## ПРЕДЛОЖЕННЫЙ ОТРЫВОК
Слова Воланда «Рукописи не горят» и воскресение из пепла «романа в романе» — повествования Мастера о Понтии Пилате — это иллюстрация широко известной латинской пословицы: «Verba Volant, scripta manent» Интересно, что ее часто употреблял М.Е. Салтыков-Щедрин, один из любимых авторов Булгакова. В переводе она звучит так: «Слова улетают, написанное остается». То, что имя сатаны в М. и М. практически совпадает со словом «volant», скорее всего неслучайно. То, что слова действительно улетают, свидетельствует шум, похожий на получающийся от взмахов птичьих крыльев. Он возникает во время шахматной партии Воланда и Бегемота после схоластической речи последнего о силлогизмах. Пустые слова на самом деле не оставили после себя следа и нужны были Бегемоту только затем, чтобы отвлечь внимание присутствующих от жульнической комбинации со своим королем. Роману же Мастера с помощью Воланда суждена долгая жизнь. Сам Булгаков, уничтоживший первую редакцию М. и М., убедился, что раз написанное уже невозможно изгнать из памяти, и в результате оставил после смерти в наследство потомкам рукопись великого произведения.

## ИСХОДНЫЕ ДАННЫЕ

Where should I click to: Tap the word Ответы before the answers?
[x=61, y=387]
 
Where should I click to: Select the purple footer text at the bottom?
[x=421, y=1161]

## ПОРЯДОК РАБОТЫ
A. Ответьте по отрывку о словах Воланда «Рукописи не горят» на три вопроса, каждый ответ с новой строки и с той же пометкой:
(i) Как звучит в переводе латинская пословица «Verba Volant, scripta manent»?
(ii) Во время чьей шахматной партии возникает шум, похожий на взмахи птичьих крыльев?
(iii) Что уничтожил сам Булгаков?
B. Допишите отрывок о словах Воланда «Рукописи не горят», продолжив его сразу после последнего предложения.
Перечень никак не связан с отрывком.

## ОТВЕТЫ ПО ПОРЯДКУ
A.
(i) «Слова улетают, написанное остается».
(ii) Во время партии Воланда и Бегемота.
(iii) Первую редакцию М. и М.

B.
МЕЙРИНК (Майринк) (настоящая фамилия — Мейер), Густав (1868–1932), австрийский писатель, один из основоположников мистического реализма (другие определения — «магический реализм», «черная фантастика», «черная романтика»). Оказал влияние на творчество
Творчество М. хорошо знал друг Булгакова писатель Евгений Иванович Замятин (1884–1937). В частности, в статье «Новая русская проза» (1923) он отмечал: «На Западе сейчас десятки авторов — в фантастике философской, социальной, мистической: Гаральд Бергштедт, Огэ Маделенд, Коллеруп, Бреннер, Мейринк, Фаррер, Мак-Орлан, Бенуа, Рандольф, Шнуда, Бернард Шоу, даже Эптон Синклер… В этот же поток понемногу начинает вливаться и русская литература: роман «Аэлита» А. Толстого, роман «Хулио Хуренито» И. Эренбурга, роман «Мы» автора этой статьи; работы писателей младшей линии Каверина, Лунца, Леонова». В этот же поток влились и булгаковские фантастические повести «Дьяволиада», «Роковые яйца» и «Собачье сердце» и роман «Мастер и Маргарита». Но с произведениями М. обнаруживаются и прямые параллели в булгаковском творчестве. Так, в рассказе М. «Ж. М.», переведенном в 20-е годы на русский язык, главный герой Жорж Макинтош, человек с явными инфернальными чертами, возвращается в родной захолустный австрийский городок и, под предлогом обнаружения крупного месторождения золота, провоцирует земляков на снос домов по определенным улицам, а в финале выясняется, что разрушенные участки образуют в плане города его инициалы — Ж. и М. Интересно, что улицы Москвы, на которых подручные Воланда устраивают пожары четырех зданий, при продолжении формируют фигуру, напоминающую его инициал — «дубль-вэ»(W).
Главный герой «Голема» мастер Атанасиус Пернат, резчик по камню, в финале воссоединяется со своей возлюбленной Мириам на границе реального и потустороннего миров — «у стены последнего фонаря». У Булгакова Мастер и Маргарита воссоединяются и обретают покой в последнем приюте на границе бытия и небытия.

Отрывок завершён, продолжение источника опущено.